### YOUR TASK
Would you transcribe each of the entries exactly, with nothing added or dropped?

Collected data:
——

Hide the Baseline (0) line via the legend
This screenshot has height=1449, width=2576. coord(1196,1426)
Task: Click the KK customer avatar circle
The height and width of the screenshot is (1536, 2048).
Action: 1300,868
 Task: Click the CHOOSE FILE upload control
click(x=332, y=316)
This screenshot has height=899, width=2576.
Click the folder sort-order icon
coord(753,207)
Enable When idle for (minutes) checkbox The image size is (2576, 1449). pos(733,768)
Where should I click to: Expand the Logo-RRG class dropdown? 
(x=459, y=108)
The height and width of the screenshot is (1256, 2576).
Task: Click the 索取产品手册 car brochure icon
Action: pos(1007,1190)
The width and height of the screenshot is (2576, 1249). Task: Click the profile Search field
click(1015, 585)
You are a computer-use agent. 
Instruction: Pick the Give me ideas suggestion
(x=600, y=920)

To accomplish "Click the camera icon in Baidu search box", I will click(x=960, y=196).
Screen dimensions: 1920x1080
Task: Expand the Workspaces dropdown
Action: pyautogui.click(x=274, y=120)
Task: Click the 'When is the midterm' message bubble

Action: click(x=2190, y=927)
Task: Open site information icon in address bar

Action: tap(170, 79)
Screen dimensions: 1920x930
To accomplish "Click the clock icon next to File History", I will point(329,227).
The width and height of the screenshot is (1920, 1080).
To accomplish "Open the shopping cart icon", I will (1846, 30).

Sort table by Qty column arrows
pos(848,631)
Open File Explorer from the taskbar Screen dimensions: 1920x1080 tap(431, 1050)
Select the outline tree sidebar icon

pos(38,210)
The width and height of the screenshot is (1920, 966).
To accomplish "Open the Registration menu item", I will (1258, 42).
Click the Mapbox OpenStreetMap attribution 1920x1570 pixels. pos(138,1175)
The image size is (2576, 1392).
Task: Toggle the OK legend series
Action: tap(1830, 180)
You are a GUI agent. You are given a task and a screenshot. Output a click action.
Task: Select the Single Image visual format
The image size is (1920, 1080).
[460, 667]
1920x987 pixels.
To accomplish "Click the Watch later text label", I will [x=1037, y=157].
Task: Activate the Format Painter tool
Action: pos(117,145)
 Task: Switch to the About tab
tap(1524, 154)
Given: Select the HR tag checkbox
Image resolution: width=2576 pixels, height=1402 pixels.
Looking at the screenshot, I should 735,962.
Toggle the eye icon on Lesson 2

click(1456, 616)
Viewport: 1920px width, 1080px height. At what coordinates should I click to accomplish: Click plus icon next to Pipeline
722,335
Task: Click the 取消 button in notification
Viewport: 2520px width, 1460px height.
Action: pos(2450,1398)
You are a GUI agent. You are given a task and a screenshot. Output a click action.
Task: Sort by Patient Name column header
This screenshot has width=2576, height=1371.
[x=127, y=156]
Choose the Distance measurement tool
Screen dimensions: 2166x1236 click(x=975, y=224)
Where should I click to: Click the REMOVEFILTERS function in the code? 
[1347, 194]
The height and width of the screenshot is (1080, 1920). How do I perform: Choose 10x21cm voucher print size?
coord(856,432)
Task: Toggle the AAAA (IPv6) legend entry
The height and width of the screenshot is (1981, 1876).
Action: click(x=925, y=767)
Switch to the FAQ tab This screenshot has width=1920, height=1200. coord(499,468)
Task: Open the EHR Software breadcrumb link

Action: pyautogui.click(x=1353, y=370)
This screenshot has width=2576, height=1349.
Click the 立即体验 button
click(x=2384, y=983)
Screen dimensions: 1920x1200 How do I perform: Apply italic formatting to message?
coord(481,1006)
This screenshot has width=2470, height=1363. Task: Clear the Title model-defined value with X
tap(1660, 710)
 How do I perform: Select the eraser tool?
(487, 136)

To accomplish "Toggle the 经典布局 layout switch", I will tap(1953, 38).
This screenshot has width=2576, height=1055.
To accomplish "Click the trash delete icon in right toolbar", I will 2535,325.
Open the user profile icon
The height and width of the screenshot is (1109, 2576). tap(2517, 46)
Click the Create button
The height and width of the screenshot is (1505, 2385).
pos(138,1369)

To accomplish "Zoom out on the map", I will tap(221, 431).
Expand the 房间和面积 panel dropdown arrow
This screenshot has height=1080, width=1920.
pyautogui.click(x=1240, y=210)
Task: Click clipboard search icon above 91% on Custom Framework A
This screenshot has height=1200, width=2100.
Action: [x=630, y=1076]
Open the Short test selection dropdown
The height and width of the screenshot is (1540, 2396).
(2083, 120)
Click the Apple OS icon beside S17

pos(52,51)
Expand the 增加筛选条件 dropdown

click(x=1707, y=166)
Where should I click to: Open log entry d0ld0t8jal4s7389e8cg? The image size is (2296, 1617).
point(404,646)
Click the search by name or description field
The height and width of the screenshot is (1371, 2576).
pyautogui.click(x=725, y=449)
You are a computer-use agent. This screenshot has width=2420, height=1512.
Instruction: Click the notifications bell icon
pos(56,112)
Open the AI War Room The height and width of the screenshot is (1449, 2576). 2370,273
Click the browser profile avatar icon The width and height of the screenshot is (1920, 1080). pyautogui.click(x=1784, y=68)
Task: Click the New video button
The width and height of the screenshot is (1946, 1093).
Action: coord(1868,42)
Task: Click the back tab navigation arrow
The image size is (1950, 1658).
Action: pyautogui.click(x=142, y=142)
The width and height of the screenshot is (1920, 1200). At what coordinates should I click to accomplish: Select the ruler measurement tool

——

### REPLY TO THE EXERCISE
Hide the Baseline (0) line via the legend
This screenshot has height=1449, width=2576. coord(1196,1426)
Task: Click the KK customer avatar circle
The height and width of the screenshot is (1536, 2048).
Action: 1300,868
 Task: Click the CHOOSE FILE upload control
click(x=332, y=316)
This screenshot has height=899, width=2576.
Click the folder sort-order icon
coord(753,207)
Enable When idle for (minutes) checkbox The image size is (2576, 1449). pos(733,768)
Where should I click to: Expand the Logo-RRG class dropdown? 
(x=459, y=108)
The height and width of the screenshot is (1256, 2576).
Task: Click the 索取产品手册 car brochure icon
Action: pos(1007,1190)
The width and height of the screenshot is (2576, 1249). Task: Click the profile Search field
click(1015, 585)
You are a computer-use agent. 
Instruction: Pick the Give me ideas suggestion
(x=600, y=920)

To accomplish "Click the camera icon in Baidu search box", I will click(x=960, y=196).
Screen dimensions: 1920x1080
Task: Expand the Workspaces dropdown
Action: pyautogui.click(x=274, y=120)
Task: Click the 'When is the midterm' message bubble

Action: click(x=2190, y=927)
Task: Open site information icon in address bar

Action: tap(170, 79)
Screen dimensions: 1920x930
To accomplish "Click the clock icon next to File History", I will point(329,227).
The width and height of the screenshot is (1920, 1080).
To accomplish "Open the shopping cart icon", I will (1846, 30).

Sort table by Qty column arrows
pos(848,631)
Open File Explorer from the taskbar Screen dimensions: 1920x1080 tap(431, 1050)
Select the outline tree sidebar icon

pos(38,210)
The width and height of the screenshot is (1920, 966).
To accomplish "Open the Registration menu item", I will (1258, 42).
Click the Mapbox OpenStreetMap attribution 1920x1570 pixels. pos(138,1175)
The image size is (2576, 1392).
Task: Toggle the OK legend series
Action: tap(1830, 180)
You are a GUI agent. You are given a task and a screenshot. Output a click action.
Task: Select the Single Image visual format
The image size is (1920, 1080).
[460, 667]
1920x987 pixels.
To accomplish "Click the Watch later text label", I will [x=1037, y=157].
Task: Activate the Format Painter tool
Action: pos(117,145)
 Task: Switch to the About tab
tap(1524, 154)
Given: Select the HR tag checkbox
Image resolution: width=2576 pixels, height=1402 pixels.
Looking at the screenshot, I should 735,962.
Toggle the eye icon on Lesson 2

click(1456, 616)
Viewport: 1920px width, 1080px height. At what coordinates should I click to accomplish: Click plus icon next to Pipeline
722,335
Task: Click the 取消 button in notification
Viewport: 2520px width, 1460px height.
Action: pos(2450,1398)
You are a GUI agent. You are given a task and a screenshot. Output a click action.
Task: Sort by Patient Name column header
This screenshot has width=2576, height=1371.
[x=127, y=156]
Choose the Distance measurement tool
Screen dimensions: 2166x1236 click(x=975, y=224)
Where should I click to: Click the REMOVEFILTERS function in the code? 
[1347, 194]
The height and width of the screenshot is (1080, 1920). How do I perform: Choose 10x21cm voucher print size?
coord(856,432)
Task: Toggle the AAAA (IPv6) legend entry
The height and width of the screenshot is (1981, 1876).
Action: click(x=925, y=767)
Switch to the FAQ tab This screenshot has width=1920, height=1200. coord(499,468)
Task: Open the EHR Software breadcrumb link

Action: pyautogui.click(x=1353, y=370)
This screenshot has width=2576, height=1349.
Click the 立即体验 button
click(x=2384, y=983)
Screen dimensions: 1920x1200 How do I perform: Apply italic formatting to message?
coord(481,1006)
This screenshot has width=2470, height=1363. Task: Clear the Title model-defined value with X
tap(1660, 710)
 How do I perform: Select the eraser tool?
(487, 136)

To accomplish "Toggle the 经典布局 layout switch", I will tap(1953, 38).
This screenshot has width=2576, height=1055.
To accomplish "Click the trash delete icon in right toolbar", I will 2535,325.
Open the user profile icon
The height and width of the screenshot is (1109, 2576). tap(2517, 46)
Click the Create button
The height and width of the screenshot is (1505, 2385).
pos(138,1369)

To accomplish "Zoom out on the map", I will tap(221, 431).
Expand the 房间和面积 panel dropdown arrow
This screenshot has height=1080, width=1920.
pyautogui.click(x=1240, y=210)
Task: Click clipboard search icon above 91% on Custom Framework A
This screenshot has height=1200, width=2100.
Action: [x=630, y=1076]
Open the Short test selection dropdown
The height and width of the screenshot is (1540, 2396).
(2083, 120)
Click the Apple OS icon beside S17

pos(52,51)
Expand the 增加筛选条件 dropdown

click(x=1707, y=166)
Where should I click to: Open log entry d0ld0t8jal4s7389e8cg? The image size is (2296, 1617).
point(404,646)
Click the search by name or description field
The height and width of the screenshot is (1371, 2576).
pyautogui.click(x=725, y=449)
You are a computer-use agent. This screenshot has width=2420, height=1512.
Instruction: Click the notifications bell icon
pos(56,112)
Open the AI War Room The height and width of the screenshot is (1449, 2576). 2370,273
Click the browser profile avatar icon The width and height of the screenshot is (1920, 1080). pyautogui.click(x=1784, y=68)
Task: Click the New video button
The width and height of the screenshot is (1946, 1093).
Action: coord(1868,42)
Task: Click the back tab navigation arrow
The image size is (1950, 1658).
Action: pyautogui.click(x=142, y=142)
The width and height of the screenshot is (1920, 1200). At what coordinates should I click to accomplish: Select the ruler measurement tool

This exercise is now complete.